### Source data

%%

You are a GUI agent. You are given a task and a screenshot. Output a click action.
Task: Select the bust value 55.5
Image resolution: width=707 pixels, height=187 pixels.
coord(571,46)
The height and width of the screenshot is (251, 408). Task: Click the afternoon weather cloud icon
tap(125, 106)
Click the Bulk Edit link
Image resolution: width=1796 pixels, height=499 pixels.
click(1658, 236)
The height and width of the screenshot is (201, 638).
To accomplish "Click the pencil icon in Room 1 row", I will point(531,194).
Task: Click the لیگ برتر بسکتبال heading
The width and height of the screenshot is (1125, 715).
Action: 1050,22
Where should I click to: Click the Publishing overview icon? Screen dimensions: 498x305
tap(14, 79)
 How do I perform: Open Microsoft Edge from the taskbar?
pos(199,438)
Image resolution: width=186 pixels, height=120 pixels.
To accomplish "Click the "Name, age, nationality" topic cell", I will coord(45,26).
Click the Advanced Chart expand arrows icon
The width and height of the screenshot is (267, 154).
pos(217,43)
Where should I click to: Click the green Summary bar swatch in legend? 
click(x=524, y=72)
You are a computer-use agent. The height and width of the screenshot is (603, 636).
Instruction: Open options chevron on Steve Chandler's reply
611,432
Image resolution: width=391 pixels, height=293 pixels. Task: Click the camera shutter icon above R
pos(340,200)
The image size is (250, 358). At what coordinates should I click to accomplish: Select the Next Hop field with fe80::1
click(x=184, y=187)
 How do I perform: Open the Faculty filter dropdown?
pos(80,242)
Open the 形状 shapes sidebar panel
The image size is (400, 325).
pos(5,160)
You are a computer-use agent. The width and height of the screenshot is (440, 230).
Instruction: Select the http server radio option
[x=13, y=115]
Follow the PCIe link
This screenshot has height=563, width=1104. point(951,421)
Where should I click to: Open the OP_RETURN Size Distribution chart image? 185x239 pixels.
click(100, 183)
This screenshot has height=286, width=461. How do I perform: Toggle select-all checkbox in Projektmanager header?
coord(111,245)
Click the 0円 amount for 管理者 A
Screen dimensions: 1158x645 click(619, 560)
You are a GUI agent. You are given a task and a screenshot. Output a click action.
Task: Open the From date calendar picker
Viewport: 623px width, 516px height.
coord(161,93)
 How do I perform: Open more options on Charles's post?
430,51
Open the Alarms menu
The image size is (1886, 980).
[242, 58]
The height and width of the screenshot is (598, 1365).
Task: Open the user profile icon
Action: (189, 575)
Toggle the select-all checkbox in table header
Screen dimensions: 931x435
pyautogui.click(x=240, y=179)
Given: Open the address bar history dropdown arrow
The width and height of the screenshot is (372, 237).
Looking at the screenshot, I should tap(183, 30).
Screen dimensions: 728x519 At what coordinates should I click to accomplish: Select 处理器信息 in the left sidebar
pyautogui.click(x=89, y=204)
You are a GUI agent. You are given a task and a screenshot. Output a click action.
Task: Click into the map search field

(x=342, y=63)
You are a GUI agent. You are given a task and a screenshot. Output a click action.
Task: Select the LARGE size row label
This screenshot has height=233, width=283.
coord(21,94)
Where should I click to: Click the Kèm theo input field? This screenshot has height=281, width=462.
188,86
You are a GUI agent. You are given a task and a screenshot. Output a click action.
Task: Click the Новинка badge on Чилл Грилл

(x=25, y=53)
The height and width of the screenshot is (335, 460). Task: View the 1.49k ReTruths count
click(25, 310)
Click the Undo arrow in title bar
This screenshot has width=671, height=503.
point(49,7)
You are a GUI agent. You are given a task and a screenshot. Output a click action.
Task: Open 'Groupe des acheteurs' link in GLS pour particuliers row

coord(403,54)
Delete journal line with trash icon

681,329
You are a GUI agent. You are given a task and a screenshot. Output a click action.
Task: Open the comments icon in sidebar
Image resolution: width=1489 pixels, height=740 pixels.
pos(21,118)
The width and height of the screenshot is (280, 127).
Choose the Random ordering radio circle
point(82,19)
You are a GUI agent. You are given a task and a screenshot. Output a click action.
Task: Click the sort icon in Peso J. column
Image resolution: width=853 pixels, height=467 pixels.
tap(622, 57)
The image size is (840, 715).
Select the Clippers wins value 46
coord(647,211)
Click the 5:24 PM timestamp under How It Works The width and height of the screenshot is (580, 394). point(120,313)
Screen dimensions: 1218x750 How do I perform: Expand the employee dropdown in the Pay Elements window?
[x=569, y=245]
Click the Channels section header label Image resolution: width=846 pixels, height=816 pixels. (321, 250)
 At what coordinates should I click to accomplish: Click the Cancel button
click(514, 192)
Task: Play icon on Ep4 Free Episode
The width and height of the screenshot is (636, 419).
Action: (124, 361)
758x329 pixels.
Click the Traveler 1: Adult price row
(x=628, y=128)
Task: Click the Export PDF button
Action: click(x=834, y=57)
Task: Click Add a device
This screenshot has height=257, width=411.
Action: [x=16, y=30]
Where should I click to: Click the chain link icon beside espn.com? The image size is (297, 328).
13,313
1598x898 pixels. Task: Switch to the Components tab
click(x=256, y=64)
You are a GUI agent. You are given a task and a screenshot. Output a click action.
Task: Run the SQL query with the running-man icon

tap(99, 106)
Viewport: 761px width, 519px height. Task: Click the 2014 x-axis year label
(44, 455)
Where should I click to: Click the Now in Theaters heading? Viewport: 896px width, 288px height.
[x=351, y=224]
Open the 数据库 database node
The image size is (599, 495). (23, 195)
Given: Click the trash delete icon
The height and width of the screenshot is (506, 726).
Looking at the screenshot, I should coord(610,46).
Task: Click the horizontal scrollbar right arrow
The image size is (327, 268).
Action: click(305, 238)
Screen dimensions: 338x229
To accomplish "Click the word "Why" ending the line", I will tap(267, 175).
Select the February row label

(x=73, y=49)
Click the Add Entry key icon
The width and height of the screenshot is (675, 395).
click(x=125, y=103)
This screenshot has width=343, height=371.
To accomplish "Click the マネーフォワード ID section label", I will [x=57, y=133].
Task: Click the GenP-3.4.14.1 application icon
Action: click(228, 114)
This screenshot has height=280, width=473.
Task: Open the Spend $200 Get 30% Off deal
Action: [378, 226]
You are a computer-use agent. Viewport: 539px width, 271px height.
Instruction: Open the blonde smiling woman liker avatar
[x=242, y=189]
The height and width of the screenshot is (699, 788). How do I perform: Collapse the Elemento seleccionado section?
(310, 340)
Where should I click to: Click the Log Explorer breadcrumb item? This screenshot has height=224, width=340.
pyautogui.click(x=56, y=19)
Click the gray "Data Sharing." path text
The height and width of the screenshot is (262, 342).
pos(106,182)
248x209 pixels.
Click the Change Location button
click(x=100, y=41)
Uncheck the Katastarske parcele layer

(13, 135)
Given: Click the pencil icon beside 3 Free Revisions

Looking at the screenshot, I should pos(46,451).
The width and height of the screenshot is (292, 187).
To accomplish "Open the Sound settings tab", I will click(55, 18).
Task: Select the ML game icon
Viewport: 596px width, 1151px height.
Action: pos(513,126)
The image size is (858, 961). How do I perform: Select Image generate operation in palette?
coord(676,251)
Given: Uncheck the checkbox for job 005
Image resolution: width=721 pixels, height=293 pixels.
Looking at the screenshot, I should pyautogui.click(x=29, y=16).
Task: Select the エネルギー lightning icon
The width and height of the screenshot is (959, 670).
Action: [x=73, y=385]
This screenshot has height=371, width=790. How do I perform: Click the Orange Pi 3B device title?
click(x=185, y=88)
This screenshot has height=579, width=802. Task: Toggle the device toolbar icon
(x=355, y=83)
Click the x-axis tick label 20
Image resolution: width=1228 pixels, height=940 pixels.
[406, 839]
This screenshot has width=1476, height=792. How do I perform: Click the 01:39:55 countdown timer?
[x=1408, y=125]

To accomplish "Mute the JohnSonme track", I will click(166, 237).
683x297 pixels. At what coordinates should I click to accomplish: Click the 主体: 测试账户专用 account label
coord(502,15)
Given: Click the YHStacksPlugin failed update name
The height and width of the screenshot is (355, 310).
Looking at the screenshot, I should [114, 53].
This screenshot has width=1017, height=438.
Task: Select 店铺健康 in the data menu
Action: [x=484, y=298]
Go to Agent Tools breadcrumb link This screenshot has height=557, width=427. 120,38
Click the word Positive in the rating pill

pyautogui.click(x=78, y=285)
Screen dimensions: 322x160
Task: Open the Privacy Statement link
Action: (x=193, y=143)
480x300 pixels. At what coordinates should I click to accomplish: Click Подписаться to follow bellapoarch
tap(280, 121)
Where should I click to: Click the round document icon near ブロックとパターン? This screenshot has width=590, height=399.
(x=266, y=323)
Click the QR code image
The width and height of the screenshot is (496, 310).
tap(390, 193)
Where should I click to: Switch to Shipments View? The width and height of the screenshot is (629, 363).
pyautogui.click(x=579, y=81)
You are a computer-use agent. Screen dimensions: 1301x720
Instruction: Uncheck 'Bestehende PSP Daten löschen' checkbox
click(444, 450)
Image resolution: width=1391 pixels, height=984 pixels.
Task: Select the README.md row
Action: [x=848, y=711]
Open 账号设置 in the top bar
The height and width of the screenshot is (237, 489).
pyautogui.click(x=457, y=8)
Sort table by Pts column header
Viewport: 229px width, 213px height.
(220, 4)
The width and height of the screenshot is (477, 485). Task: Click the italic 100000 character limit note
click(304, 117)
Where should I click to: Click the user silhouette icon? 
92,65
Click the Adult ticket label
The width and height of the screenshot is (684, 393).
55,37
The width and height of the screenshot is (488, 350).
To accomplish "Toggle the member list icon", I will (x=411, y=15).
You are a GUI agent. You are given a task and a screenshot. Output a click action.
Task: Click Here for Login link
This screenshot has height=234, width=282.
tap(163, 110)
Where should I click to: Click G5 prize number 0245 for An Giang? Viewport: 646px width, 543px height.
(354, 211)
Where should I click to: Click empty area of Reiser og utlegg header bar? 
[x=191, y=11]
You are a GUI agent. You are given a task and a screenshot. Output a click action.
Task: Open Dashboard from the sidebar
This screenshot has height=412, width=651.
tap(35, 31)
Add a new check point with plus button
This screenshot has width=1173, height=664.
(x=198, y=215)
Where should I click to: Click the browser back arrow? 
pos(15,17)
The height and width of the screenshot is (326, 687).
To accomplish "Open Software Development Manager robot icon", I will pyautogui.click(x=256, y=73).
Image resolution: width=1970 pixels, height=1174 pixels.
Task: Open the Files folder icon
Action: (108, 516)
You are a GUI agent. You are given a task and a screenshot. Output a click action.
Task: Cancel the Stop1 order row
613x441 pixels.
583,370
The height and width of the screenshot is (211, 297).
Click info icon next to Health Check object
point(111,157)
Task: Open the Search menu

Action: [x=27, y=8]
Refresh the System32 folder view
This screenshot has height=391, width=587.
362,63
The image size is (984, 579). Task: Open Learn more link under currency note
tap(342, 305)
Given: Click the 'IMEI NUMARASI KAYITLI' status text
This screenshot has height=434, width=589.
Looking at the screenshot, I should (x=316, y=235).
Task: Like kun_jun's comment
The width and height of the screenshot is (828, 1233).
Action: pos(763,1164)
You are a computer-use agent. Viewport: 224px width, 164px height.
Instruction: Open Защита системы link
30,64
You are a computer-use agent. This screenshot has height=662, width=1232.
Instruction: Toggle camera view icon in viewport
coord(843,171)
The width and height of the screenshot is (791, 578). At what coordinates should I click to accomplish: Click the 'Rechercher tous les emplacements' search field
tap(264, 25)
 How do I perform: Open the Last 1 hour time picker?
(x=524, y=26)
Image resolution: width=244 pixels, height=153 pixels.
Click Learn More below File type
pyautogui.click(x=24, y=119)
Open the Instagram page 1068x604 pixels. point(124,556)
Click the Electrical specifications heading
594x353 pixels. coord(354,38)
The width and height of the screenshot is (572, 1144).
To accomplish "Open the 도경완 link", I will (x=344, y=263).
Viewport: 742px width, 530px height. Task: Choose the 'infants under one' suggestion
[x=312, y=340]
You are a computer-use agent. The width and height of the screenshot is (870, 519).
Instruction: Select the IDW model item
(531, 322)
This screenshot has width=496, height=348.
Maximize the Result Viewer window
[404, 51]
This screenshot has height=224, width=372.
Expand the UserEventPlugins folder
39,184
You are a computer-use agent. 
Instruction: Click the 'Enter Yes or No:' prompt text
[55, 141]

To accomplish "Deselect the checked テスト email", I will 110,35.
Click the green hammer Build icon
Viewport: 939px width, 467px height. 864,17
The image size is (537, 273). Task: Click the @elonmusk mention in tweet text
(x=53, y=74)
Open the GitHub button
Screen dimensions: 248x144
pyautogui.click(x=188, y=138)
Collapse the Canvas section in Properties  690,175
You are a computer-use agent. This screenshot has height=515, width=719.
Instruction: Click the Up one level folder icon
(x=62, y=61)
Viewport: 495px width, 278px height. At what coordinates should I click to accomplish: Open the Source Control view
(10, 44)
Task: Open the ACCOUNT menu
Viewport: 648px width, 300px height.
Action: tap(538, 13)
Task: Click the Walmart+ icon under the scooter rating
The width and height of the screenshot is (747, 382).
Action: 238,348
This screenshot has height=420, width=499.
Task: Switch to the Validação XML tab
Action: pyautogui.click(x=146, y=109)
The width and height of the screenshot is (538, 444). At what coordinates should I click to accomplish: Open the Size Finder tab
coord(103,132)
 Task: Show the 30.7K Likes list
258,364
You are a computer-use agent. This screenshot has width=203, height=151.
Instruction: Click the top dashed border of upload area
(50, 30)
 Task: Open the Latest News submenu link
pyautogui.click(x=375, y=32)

%%

### Exercise aim
Among the lines of the data, which ones contain the word "computer"? Show them.

### Exercise response
You are a computer-use agent. The height and width of the screenshot is (603, 636).
You are a computer-use agent. The width and height of the screenshot is (440, 230).
You are a computer-use agent. Viewport: 539px width, 271px height.
You are a computer-use agent. Screen dimensions: 1301x720
You are a computer-use agent. Viewport: 224px width, 164px height.
You are a computer-use agent. This screenshot has height=662, width=1232.
You are a computer-use agent. The width and height of the screenshot is (870, 519).
You are a computer-use agent. 
You are a computer-use agent. This screenshot has height=515, width=719.
You are a computer-use agent. This screenshot has width=203, height=151.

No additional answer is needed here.